- WHAT TO DO: Repeat every entry exactly as it appears.

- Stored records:
+ + + + +
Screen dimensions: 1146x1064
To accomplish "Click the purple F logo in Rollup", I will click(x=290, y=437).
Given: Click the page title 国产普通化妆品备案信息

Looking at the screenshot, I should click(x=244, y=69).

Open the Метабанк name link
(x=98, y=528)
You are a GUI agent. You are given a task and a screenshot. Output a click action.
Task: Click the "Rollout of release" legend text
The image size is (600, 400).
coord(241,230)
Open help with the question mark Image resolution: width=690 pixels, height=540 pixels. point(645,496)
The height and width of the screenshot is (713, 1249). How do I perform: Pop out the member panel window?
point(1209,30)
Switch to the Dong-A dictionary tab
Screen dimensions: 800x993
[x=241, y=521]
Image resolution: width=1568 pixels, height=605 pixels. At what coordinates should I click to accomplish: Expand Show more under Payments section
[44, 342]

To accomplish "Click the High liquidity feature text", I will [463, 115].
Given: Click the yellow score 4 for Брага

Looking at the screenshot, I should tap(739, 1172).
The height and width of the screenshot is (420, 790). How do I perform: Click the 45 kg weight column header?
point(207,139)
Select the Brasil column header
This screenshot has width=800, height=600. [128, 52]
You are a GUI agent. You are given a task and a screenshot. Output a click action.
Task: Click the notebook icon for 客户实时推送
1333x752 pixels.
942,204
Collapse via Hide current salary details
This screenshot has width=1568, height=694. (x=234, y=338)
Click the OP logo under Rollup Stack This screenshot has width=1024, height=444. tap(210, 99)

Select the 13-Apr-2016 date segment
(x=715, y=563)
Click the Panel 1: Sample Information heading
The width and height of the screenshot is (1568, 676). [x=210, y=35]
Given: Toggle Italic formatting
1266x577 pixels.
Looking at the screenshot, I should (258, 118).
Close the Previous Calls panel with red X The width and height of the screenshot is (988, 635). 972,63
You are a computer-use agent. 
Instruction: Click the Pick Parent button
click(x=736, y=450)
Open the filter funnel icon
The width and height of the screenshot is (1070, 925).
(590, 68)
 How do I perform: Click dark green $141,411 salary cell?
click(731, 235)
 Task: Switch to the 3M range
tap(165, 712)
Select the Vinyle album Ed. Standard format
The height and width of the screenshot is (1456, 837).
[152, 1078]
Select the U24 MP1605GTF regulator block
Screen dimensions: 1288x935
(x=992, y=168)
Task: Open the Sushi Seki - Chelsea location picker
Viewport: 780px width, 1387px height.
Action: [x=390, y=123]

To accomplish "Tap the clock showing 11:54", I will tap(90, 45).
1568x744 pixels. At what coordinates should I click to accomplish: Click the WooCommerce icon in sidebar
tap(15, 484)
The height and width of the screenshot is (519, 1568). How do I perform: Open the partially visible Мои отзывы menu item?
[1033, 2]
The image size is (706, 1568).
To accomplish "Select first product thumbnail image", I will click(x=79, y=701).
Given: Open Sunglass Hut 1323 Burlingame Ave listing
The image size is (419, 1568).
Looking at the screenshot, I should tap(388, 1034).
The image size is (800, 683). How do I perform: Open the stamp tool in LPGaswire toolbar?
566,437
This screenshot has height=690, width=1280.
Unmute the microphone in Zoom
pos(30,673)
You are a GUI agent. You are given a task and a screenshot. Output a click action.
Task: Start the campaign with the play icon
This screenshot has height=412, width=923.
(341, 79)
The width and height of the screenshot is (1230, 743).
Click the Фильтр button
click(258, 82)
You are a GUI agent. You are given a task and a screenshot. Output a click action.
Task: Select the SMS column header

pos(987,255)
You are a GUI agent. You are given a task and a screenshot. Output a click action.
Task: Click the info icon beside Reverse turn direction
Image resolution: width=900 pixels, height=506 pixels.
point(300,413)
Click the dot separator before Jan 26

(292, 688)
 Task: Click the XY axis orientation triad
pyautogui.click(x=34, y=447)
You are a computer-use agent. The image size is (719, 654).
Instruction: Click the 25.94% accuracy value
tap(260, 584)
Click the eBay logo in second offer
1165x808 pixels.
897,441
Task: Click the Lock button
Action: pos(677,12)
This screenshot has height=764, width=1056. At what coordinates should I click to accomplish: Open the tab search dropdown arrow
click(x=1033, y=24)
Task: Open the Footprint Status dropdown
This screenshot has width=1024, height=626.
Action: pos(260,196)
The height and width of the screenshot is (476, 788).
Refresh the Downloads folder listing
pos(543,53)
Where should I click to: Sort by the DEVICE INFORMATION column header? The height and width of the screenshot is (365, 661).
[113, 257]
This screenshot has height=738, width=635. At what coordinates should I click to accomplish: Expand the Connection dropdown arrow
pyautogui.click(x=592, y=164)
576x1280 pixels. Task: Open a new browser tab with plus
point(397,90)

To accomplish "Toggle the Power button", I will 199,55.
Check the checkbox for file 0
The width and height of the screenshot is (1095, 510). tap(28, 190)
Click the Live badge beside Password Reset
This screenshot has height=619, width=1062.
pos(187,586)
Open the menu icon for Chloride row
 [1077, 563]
+ + + + +
- YOUR SOLUTION:
Screen dimensions: 1146x1064
To accomplish "Click the purple F logo in Rollup", I will click(x=290, y=437).
Given: Click the page title 国产普通化妆品备案信息

Looking at the screenshot, I should click(x=244, y=69).

Open the Метабанк name link
(x=98, y=528)
You are a GUI agent. You are given a task and a screenshot. Output a click action.
Task: Click the "Rollout of release" legend text
The image size is (600, 400).
coord(241,230)
Open help with the question mark Image resolution: width=690 pixels, height=540 pixels. point(645,496)
The height and width of the screenshot is (713, 1249). How do I perform: Pop out the member panel window?
point(1209,30)
Switch to the Dong-A dictionary tab
Screen dimensions: 800x993
[x=241, y=521]
Image resolution: width=1568 pixels, height=605 pixels. At what coordinates should I click to accomplish: Expand Show more under Payments section
[44, 342]

To accomplish "Click the High liquidity feature text", I will [463, 115].
Given: Click the yellow score 4 for Брага

Looking at the screenshot, I should tap(739, 1172).
The height and width of the screenshot is (420, 790). How do I perform: Click the 45 kg weight column header?
point(207,139)
Select the Brasil column header
This screenshot has width=800, height=600. [128, 52]
You are a GUI agent. You are given a task and a screenshot. Output a click action.
Task: Click the notebook icon for 客户实时推送
1333x752 pixels.
942,204
Collapse via Hide current salary details
This screenshot has width=1568, height=694. (x=234, y=338)
Click the OP logo under Rollup Stack This screenshot has width=1024, height=444. tap(210, 99)

Select the 13-Apr-2016 date segment
(x=715, y=563)
Click the Panel 1: Sample Information heading
The width and height of the screenshot is (1568, 676). [x=210, y=35]
Given: Toggle Italic formatting
1266x577 pixels.
Looking at the screenshot, I should (258, 118).
Close the Previous Calls panel with red X The width and height of the screenshot is (988, 635). 972,63
You are a computer-use agent. 
Instruction: Click the Pick Parent button
click(x=736, y=450)
Open the filter funnel icon
The width and height of the screenshot is (1070, 925).
(590, 68)
 How do I perform: Click dark green $141,411 salary cell?
click(731, 235)
 Task: Switch to the 3M range
tap(165, 712)
Select the Vinyle album Ed. Standard format
The height and width of the screenshot is (1456, 837).
[152, 1078]
Select the U24 MP1605GTF regulator block
Screen dimensions: 1288x935
(x=992, y=168)
Task: Open the Sushi Seki - Chelsea location picker
Viewport: 780px width, 1387px height.
Action: [x=390, y=123]

To accomplish "Tap the clock showing 11:54", I will tap(90, 45).
1568x744 pixels. At what coordinates should I click to accomplish: Click the WooCommerce icon in sidebar
tap(15, 484)
The height and width of the screenshot is (519, 1568). How do I perform: Open the partially visible Мои отзывы menu item?
[1033, 2]
The image size is (706, 1568).
To accomplish "Select first product thumbnail image", I will click(x=79, y=701).
Given: Open Sunglass Hut 1323 Burlingame Ave listing
The image size is (419, 1568).
Looking at the screenshot, I should tap(388, 1034).
The image size is (800, 683). How do I perform: Open the stamp tool in LPGaswire toolbar?
566,437
This screenshot has height=690, width=1280.
Unmute the microphone in Zoom
pos(30,673)
You are a GUI agent. You are given a task and a screenshot. Output a click action.
Task: Start the campaign with the play icon
This screenshot has height=412, width=923.
(341, 79)
The width and height of the screenshot is (1230, 743).
Click the Фильтр button
click(258, 82)
You are a GUI agent. You are given a task and a screenshot. Output a click action.
Task: Select the SMS column header

pos(987,255)
You are a GUI agent. You are given a task and a screenshot. Output a click action.
Task: Click the info icon beside Reverse turn direction
Image resolution: width=900 pixels, height=506 pixels.
point(300,413)
Click the dot separator before Jan 26

(292, 688)
 Task: Click the XY axis orientation triad
pyautogui.click(x=34, y=447)
You are a computer-use agent. The image size is (719, 654).
Instruction: Click the 25.94% accuracy value
tap(260, 584)
Click the eBay logo in second offer
1165x808 pixels.
897,441
Task: Click the Lock button
Action: pos(677,12)
This screenshot has height=764, width=1056. At what coordinates should I click to accomplish: Open the tab search dropdown arrow
click(x=1033, y=24)
Task: Open the Footprint Status dropdown
This screenshot has width=1024, height=626.
Action: pos(260,196)
The height and width of the screenshot is (476, 788).
Refresh the Downloads folder listing
pos(543,53)
Where should I click to: Sort by the DEVICE INFORMATION column header? The height and width of the screenshot is (365, 661).
[113, 257]
This screenshot has height=738, width=635. At what coordinates should I click to accomplish: Expand the Connection dropdown arrow
pyautogui.click(x=592, y=164)
576x1280 pixels. Task: Open a new browser tab with plus
point(397,90)

To accomplish "Toggle the Power button", I will 199,55.
Check the checkbox for file 0
The width and height of the screenshot is (1095, 510). tap(28, 190)
Click the Live badge beside Password Reset
This screenshot has height=619, width=1062.
pos(187,586)
Open the menu icon for Chloride row
 [1077, 563]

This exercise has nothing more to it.